June 05, 2018

Fixing the Warm Temperature Bias At Yakima

The accuracy of temperature sensors used by the National Weather Service, FAA, and others is very important.   Agricultural interests depend on reliable temperatures to make critical decisions about planting and other issues.  And the evaluation of global warming can be undermined by biased temperature sensors.

This blog has described a number of examples of problematic surface temperature observations at a number of sites, with a recent blog noting issues at Yakima Airport in central Washington, where temperatures have consistently been too warm compared to other observing locations in the region.  These problems have been obvious for several years. 

The problem had to be the temperature sensor, since there was little urbanization in the area (see satellite map below).


The good news is that the National Weather Service has finally replaced the Yakima temperature sensor on May 8 and the problems seem to have been ameliorated.  Let me show you the impact of the new sensor and show you more about this long-standing problem.

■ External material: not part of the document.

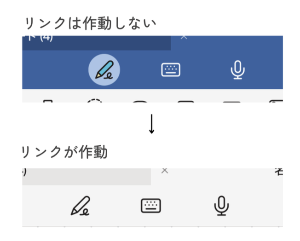Select the pen icon in light gray toolbar
Viewport: 300px width, 241px height.
point(81,206)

Here is the temperature anomaly (the difference from average) for daily average temperature over Washington State for the last three years.  Repeat: three years.   Temperatures have generally been above normal for the past three years over Washington, with one location being crazy warm (red color, 3-5F above normal).   Which location?  Yakima Airport.

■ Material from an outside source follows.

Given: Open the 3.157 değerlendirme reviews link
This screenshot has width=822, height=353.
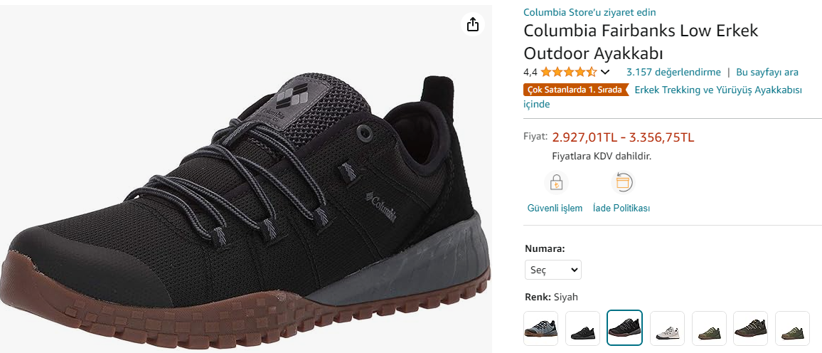Looking at the screenshot, I should pos(673,72).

Last two years?  Yakima was too warm.

Last year?   Yakima is again standing out as an anomalously warm location.

Last three months?  Yakima is still very warm.

The last month, which only includes a short period with the bad sensor?  The Yakima problem is almost non-existent.


 The last week?  The warm anomaly is gone!   

The bottom line:  it is clear Yakima had a bad temperature sensor for years and that replacing the unit corrected the issue. 

But why did it take so long to identify this problem and swap out the sensor?

You might have noticed another problem station...a cool one..over the northeast side of Washington State.  Perhaps a topic of a future blog.



18 comments:

  1. This is part of two much bigger connected issues.

    1. The urban heat island effect has skewed readings throughout the industrialized world. I have seen articles (which I cannot cite, because I don't bookmark everything) that cite longstanding rural stations in the U.S., and show that average temps in this country have actually declined for a long time.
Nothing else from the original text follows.